### Your task
Determine how many lines of the entries that follow contain "computer", and respond with that number alone.

☆ ☆ ☆ ☆

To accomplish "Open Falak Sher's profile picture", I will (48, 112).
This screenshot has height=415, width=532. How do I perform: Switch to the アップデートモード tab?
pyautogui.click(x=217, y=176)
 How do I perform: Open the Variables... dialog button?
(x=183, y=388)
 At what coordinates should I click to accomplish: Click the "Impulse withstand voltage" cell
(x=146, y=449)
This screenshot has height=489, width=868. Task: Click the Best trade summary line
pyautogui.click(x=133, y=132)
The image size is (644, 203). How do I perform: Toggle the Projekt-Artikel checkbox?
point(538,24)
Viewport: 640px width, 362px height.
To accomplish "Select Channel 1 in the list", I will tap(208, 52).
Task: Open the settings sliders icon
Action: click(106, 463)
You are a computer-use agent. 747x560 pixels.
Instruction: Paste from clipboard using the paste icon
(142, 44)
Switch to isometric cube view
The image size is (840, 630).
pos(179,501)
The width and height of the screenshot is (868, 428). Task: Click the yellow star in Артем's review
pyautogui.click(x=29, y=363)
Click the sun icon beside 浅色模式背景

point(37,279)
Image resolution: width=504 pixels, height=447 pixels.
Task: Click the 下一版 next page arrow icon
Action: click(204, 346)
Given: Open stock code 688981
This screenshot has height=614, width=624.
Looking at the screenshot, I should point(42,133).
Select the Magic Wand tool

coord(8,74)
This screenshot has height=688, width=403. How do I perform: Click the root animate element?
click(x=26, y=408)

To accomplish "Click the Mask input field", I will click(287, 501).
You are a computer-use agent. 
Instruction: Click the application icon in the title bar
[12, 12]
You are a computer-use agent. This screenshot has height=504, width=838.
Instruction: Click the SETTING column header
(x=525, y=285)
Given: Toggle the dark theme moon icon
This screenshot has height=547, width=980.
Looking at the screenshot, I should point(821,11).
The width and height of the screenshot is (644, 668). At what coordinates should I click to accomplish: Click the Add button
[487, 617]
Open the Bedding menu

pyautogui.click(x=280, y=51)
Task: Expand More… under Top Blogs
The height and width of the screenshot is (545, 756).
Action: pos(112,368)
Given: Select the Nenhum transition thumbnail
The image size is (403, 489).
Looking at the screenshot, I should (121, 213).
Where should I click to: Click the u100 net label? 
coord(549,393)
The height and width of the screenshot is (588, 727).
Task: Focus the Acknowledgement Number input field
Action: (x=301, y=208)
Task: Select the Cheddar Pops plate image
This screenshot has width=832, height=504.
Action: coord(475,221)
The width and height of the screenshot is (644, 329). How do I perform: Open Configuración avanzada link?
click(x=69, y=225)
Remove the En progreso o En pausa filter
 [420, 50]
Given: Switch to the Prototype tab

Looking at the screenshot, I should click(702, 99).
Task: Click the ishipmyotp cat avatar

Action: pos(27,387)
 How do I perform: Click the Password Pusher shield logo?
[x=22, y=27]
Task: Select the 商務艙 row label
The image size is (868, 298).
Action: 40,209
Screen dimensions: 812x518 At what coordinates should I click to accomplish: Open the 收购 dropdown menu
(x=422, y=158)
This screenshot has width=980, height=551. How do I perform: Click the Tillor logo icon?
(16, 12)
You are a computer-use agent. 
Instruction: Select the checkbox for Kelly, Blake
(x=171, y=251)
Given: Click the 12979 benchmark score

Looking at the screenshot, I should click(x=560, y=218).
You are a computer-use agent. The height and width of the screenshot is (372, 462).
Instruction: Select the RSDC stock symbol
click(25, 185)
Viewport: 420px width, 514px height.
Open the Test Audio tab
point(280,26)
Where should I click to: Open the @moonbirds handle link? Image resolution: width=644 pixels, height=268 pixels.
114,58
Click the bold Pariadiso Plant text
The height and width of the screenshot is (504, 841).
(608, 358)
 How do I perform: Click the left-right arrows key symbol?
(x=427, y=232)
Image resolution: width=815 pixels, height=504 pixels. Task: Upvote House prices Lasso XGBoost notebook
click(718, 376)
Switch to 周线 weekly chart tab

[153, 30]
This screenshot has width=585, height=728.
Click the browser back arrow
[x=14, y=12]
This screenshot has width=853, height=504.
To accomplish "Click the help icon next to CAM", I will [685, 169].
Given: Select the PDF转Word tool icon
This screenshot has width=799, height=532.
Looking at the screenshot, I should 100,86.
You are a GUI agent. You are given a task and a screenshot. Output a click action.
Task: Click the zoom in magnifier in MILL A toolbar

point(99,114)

☆ ☆ ☆ ☆

### Written answer
5